As part of an ongoing project on mobile futures in emerging economies, a team of CKS researchers has gone to Ghana for the first time in CKS history. The team, comprised of Namrata Mehta, Ridhima Jaiswal, Aishwarya Panicker and Sathyan Velumani, will be in Ghana for a month, travelling to two different rural locations and attempting to gain an understanding of how mobile services can improve lives in rural settings.
While the mobile revolution has already happened in most parts of the world, with 19 million mobile subscribers in Ghana (of a population of 24 million) and over 827 million in India (of a population of 1.1 billion), the social media revolution is still happening, and we cannot yet determine or understand its consequences. Currently, most people in rural settings, even those who own mobile phones, are not yet connected to the internet. But this is changing fast. And the goal of our research in places like Ghana and India is to determine how we can develop meaningful solutions for rural populations in this age of increased connectivity and information accessibility.

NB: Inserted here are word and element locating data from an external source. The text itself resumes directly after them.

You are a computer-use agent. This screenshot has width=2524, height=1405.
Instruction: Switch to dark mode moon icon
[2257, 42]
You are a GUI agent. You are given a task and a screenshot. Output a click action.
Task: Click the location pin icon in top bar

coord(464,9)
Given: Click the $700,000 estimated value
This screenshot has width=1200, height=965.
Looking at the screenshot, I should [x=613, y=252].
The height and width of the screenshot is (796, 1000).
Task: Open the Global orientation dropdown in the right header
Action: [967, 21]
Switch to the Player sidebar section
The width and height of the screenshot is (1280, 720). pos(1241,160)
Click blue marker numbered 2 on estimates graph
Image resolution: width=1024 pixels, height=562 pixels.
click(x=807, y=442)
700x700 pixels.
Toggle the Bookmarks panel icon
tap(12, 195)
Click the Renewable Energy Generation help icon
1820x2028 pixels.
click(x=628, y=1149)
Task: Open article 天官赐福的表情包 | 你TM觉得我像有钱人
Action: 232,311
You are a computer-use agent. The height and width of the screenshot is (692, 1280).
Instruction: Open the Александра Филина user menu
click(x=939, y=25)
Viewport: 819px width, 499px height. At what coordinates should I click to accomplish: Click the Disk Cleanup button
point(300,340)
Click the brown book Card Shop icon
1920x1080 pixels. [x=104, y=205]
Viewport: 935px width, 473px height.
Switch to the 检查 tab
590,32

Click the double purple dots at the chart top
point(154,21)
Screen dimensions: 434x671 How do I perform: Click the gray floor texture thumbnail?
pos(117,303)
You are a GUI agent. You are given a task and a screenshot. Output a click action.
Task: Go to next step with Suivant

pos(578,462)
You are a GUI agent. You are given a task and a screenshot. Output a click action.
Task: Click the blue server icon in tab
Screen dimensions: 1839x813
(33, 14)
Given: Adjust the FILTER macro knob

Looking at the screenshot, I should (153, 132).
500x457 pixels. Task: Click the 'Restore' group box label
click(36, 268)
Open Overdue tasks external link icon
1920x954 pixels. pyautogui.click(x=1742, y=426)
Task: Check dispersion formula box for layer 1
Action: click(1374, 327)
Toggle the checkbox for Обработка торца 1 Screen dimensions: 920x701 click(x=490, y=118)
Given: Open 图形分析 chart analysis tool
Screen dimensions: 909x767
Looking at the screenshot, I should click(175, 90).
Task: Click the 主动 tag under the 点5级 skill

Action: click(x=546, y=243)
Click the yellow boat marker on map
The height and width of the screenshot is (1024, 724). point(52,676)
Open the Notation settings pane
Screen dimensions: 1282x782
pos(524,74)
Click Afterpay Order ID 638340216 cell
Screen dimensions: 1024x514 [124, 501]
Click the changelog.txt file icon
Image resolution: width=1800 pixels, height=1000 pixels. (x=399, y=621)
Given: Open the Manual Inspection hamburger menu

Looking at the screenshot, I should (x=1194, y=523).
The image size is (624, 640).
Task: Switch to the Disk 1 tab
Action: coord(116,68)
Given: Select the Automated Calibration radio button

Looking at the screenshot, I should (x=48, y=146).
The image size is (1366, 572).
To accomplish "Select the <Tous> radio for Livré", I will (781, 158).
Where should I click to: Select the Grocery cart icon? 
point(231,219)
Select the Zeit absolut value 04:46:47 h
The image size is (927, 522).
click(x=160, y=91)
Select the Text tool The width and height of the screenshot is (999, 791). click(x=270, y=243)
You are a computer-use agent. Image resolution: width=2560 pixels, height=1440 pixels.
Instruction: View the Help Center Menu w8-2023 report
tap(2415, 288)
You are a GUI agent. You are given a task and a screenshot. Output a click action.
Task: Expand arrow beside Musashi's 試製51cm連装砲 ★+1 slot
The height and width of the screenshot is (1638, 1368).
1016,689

The research team hopes to understand the circumstances and needs of rural Ghanaians in order to understand how to develop mobile technologies and services that will actually address real needs and lacks. These may help overcome barriers such as physical remoteness, access (or lack thereof) to information, and could improve healthcare systems, education systems, provide opportunities for employment, and even help improve government services. They may, in fact, change lives and truly make new things possible!